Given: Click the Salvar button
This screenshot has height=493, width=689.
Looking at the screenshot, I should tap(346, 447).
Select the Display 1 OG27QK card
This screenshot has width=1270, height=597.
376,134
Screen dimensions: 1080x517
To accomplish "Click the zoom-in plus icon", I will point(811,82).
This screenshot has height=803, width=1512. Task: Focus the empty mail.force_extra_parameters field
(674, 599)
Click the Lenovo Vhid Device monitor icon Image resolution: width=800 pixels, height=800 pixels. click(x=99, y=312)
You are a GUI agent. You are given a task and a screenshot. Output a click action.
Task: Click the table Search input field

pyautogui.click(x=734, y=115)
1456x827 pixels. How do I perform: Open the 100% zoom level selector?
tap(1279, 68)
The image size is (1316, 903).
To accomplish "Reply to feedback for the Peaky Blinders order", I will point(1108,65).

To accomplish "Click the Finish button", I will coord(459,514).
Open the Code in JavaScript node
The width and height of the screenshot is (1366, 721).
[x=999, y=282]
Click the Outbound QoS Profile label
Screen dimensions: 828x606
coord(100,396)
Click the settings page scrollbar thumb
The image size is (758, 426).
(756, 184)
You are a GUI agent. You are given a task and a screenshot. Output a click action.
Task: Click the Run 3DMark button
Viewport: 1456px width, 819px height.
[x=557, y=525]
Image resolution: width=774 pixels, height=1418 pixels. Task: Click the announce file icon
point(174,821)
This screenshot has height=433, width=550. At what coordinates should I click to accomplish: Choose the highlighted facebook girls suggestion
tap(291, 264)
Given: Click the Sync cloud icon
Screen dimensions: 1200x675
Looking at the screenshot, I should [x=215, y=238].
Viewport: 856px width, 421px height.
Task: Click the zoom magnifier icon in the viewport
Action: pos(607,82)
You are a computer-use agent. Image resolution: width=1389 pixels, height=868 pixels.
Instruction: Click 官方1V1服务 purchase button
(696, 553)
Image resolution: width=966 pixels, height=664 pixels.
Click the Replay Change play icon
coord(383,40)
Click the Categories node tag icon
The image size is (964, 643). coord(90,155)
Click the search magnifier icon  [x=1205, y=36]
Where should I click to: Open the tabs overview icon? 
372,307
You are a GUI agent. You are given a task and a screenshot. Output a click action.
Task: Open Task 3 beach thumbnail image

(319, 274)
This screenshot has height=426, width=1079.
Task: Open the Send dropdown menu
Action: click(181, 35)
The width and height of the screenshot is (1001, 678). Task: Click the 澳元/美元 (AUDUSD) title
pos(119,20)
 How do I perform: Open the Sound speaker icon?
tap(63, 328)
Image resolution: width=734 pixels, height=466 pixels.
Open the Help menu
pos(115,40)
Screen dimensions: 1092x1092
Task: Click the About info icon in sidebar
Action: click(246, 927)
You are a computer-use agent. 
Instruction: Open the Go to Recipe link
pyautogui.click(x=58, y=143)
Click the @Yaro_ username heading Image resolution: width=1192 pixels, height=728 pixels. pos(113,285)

··········

Put every line of the items above into a JSON list of strings, one string per line, leaving out blank lines.

Complete output:
[
  "Given: Click the Salvar button",
  "This screenshot has height=493, width=689.",
  "Looking at the screenshot, I should tap(346, 447).",
  "Select the Display 1 OG27QK card",
  "This screenshot has width=1270, height=597.",
  "376,134",
  "Screen dimensions: 1080x517",
  "To accomplish \"Click the zoom-in plus icon\", I will point(811,82).",
  "This screenshot has height=803, width=1512. Task: Focus the empty mail.force_extra_parameters field",
  "(674, 599)",
  "Click the Lenovo Vhid Device monitor icon Image resolution: width=800 pixels, height=800 pixels. click(x=99, y=312)",
  "You are a GUI agent. You are given a task and a screenshot. Output a click action.",
  "Task: Click the table Search input field",
  "pyautogui.click(x=734, y=115)",
  "1456x827 pixels. How do I perform: Open the 100% zoom level selector?",
  "tap(1279, 68)",
  "The image size is (1316, 903).",
  "To accomplish \"Reply to feedback for the Peaky Blinders order\", I will point(1108,65).",
  "To accomplish \"Click the Finish button\", I will coord(459,514).",
  "Open the Code in JavaScript node",
  "The width and height of the screenshot is (1366, 721).",
  "[x=999, y=282]",
  "Click the Outbound QoS Profile label",
  "Screen dimensions: 828x606",
  "coord(100,396)",
  "Click the settings page scrollbar thumb",
  "The image size is (758, 426).",
  "(756, 184)",
  "You are a GUI agent. You are given a task and a screenshot. Output a click action.",
  "Task: Click the Run 3DMark button",
  "Viewport: 1456px width, 819px height.",
  "[x=557, y=525]",
  "Image resolution: width=774 pixels, height=1418 pixels. Task: Click the announce file icon",
  "point(174,821)",
  "This screenshot has height=433, width=550. At what coordinates should I click to accomplish: Choose the highlighted facebook girls suggestion",
  "tap(291, 264)",
  "Given: Click the Sync cloud icon",
  "Screen dimensions: 1200x675",
  "Looking at the screenshot, I should [x=215, y=238].",
  "Viewport: 856px width, 421px height.",
  "Task: Click the zoom magnifier icon in the viewport",
  "Action: pos(607,82)",
  "You are a computer-use agent. Image resolution: width=1389 pixels, height=868 pixels.",
  "Instruction: Click 官方1V1服务 purchase button",
  "(696, 553)",
  "Image resolution: width=966 pixels, height=664 pixels.",
  "Click the Replay Change play icon",
  "coord(383,40)",
  "Click the Categories node tag icon",
  "The image size is (964, 643). coord(90,155)",
  "Click the search magnifier icon  [x=1205, y=36]",
  "Where should I click to: Open the tabs overview icon? ",
  "372,307",
  "You are a GUI agent. You are given a task and a screenshot. Output a click action.",
  "Task: Open Task 3 beach thumbnail image",
  "(319, 274)",
  "This screenshot has height=426, width=1079.",
  "Task: Open the Send dropdown menu",
  "Action: click(181, 35)",
  "The width and height of the screenshot is (1001, 678). Task: Click the 澳元/美元 (AUDUSD) title",
  "pos(119,20)",
  " How do I perform: Open the Sound speaker icon?",
  "tap(63, 328)",
  "Image resolution: width=734 pixels, height=466 pixels.",
  "Open the Help menu",
  "pos(115,40)",
  "Screen dimensions: 1092x1092",
  "Task: Click the About info icon in sidebar",
  "Action: click(246, 927)",
  "You are a computer-use agent. ",
  "Instruction: Open the Go to Recipe link",
  "pyautogui.click(x=58, y=143)",
  "Click the @Yaro_ username heading Image resolution: width=1192 pixels, height=728 pixels. pos(113,285)"
]